A Chilean nanny is accusing an aristocratic family of forcing her into slave-like conditions in their Upper East Side home.

The NY Post reports that Felicitas del Carmen Villanueva Garnica, 50, is suing the socialite couple for allegedly bringing her to America on an illegal passport, paying her less than $2 an hour, and allowing their three children to beat her. Malu Custer Edwards, 28, and Micky Hurley, 35, both deny the allegations.

The former nanny filed suit last week, alleging that the couple enticed her to come with them from Chile to America with promises of a $10 an hour paycheck, health insurance, medical care, food, clothes and lodging. Instead, she says, they paid her $800 a month for working 12 hour days (around $2 an hour) and routinely locked her inside their lavish (though post-war) Upper East Side apartment.
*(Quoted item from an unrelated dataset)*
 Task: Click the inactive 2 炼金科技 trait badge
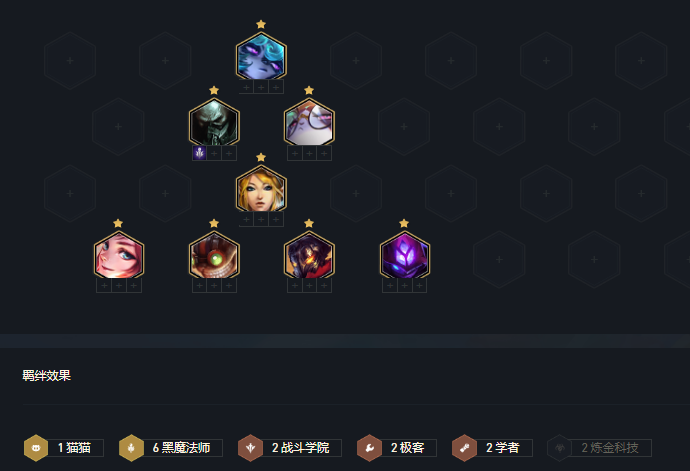coord(599,448)
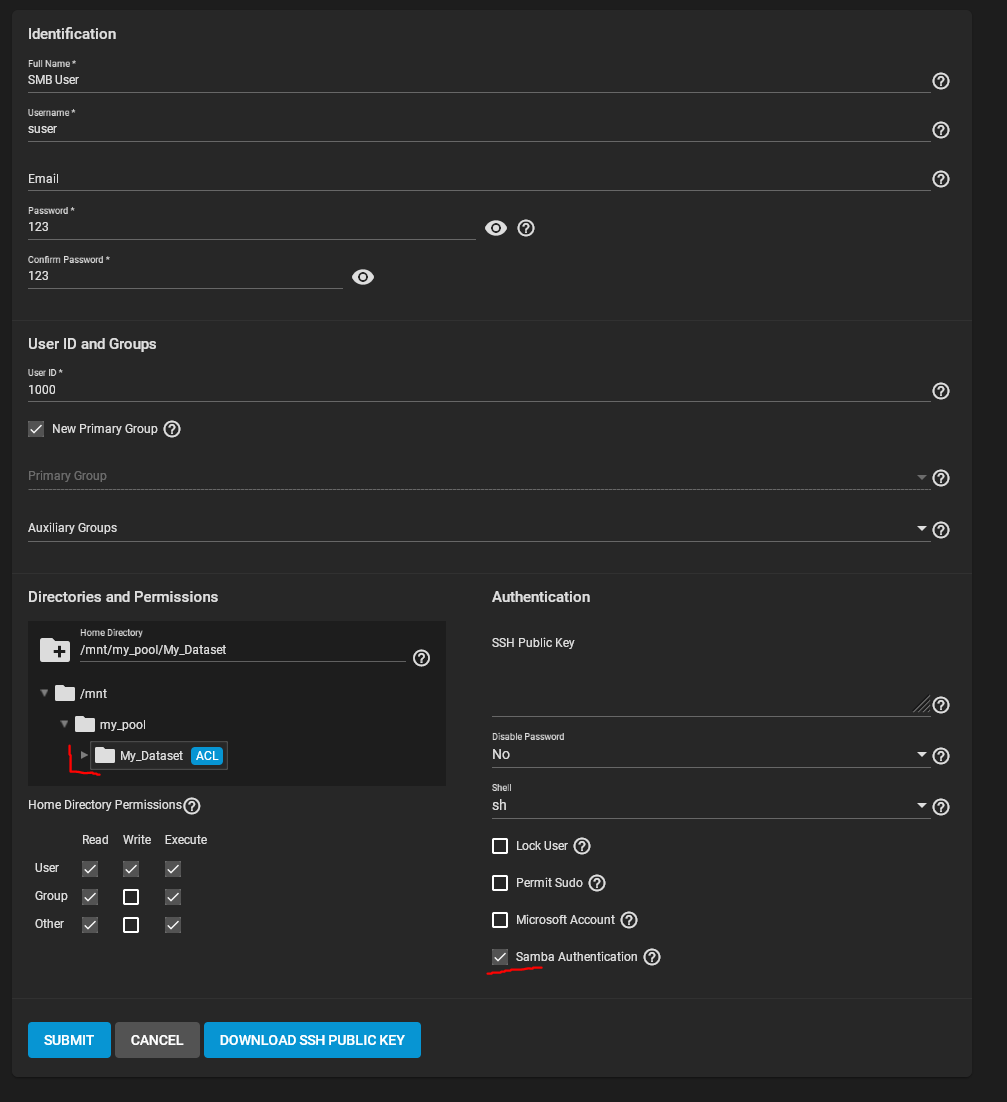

When she complained about the money, she says Edwards told her no nannies made more than $700 a month.

Garnica also alleges that one of the children hit her with a chair, while another slammed her head in the fridge so hard that she nearly lost consciousness.

Garnica says she began working for the power couple in Chile in December, 2010, when she was assigned to their family by an employment agency. Both Edwards and Hurley are well-known in Chilean society; according to the Post, Edwards is a descendant of Agustín Edwards McClure, a Chilean diplomat and publisher who led the League of Nations in 1922. Her husband, an interior designer, is related to Chile's founding settlers.

Garnica followed the couple when they decided to move to SoHo so that Edwards could study graphic design at the New School. But Garnica alleges that when they arrived in January, 2011, everything changed. The children grew violent and the couple refused to feed her adequately, although they were regulars at Balthazar and "spent lavishly" on themselves.

Garnica says she tried once on President's Day to escape but the Chilean Consulate was closed. Instead she walked to a cell phone store where a clerk gave her a phone and showed her how to use it. She contacted Safe Horizon, a nonprofit victim's group, but did not leave until a month later, when one of the children allegedly slammed her head in the fridge in March, 2011. According to a New York Magazine profile of the couple, they spent the summer following Garnica's departure traveling to Paris, Antibes, Monaco, Nice, Rome, Florence, Portofino, London, and Ireland with their children.

According to the Post, in July 2011, the state Department of Labor ordered the couple to pay Garnica $6,302 in back wages.